» Task objective:
In the records below, the part to copy starts at the line containing "Task: Switch to the G: disk tab at 37 °C" and goes to the last line; output it exactly, without pictures.

[Task input]

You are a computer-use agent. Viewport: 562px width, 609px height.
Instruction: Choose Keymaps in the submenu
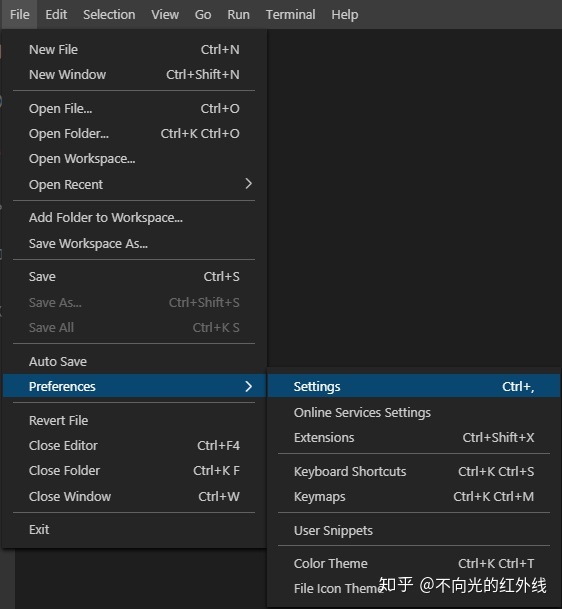pos(414,497)
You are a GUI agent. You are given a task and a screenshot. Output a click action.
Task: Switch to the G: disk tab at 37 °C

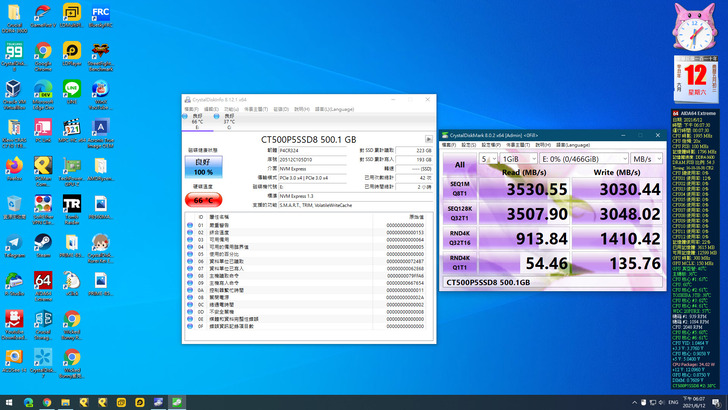(x=229, y=120)
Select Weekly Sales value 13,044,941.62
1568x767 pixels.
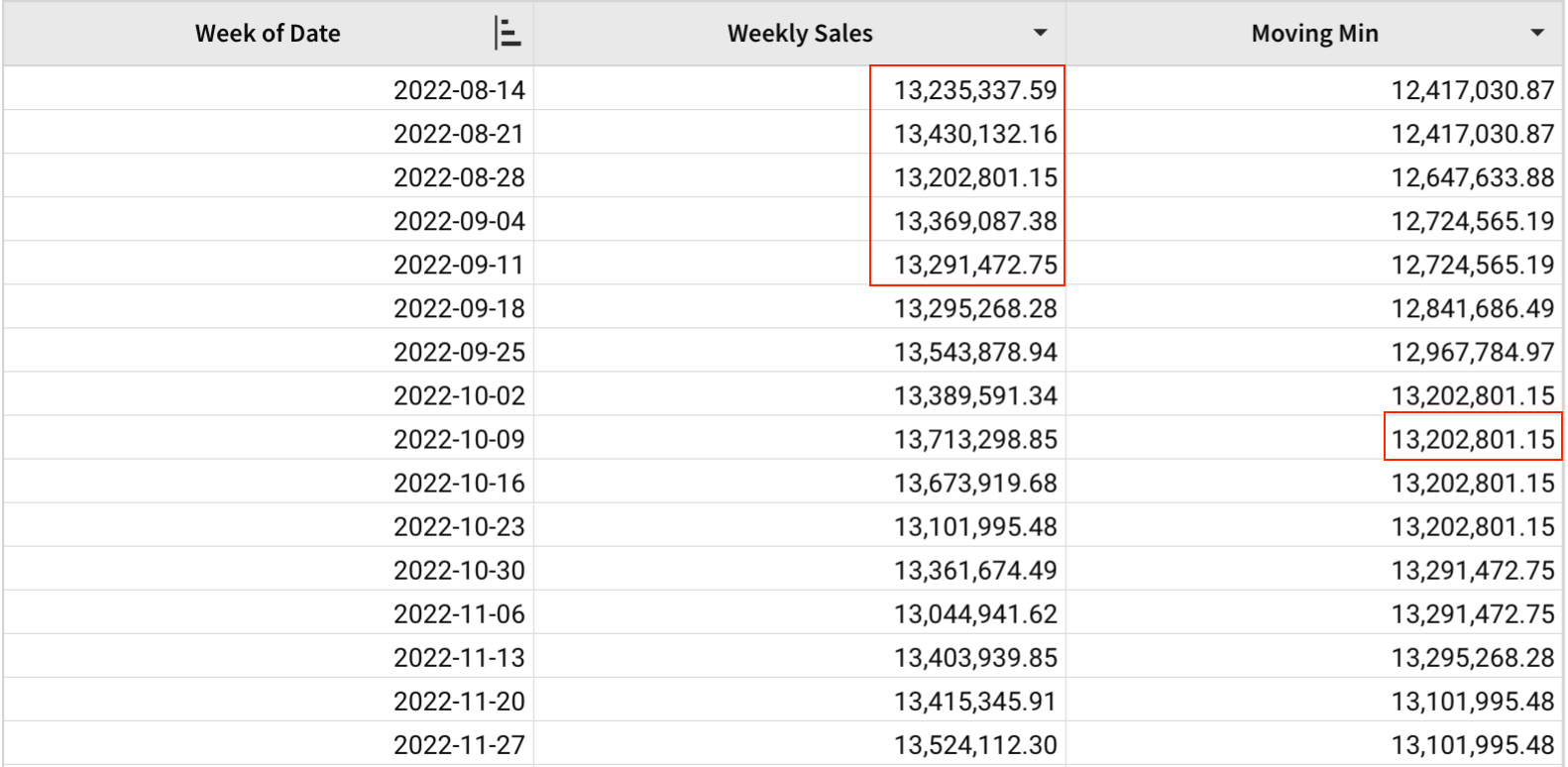tap(975, 613)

[/Task input]

» Your response:
Task: Switch to the G: disk tab at 37 °C

(x=229, y=120)
Select Weekly Sales value 13,044,941.62
1568x767 pixels.
tap(975, 613)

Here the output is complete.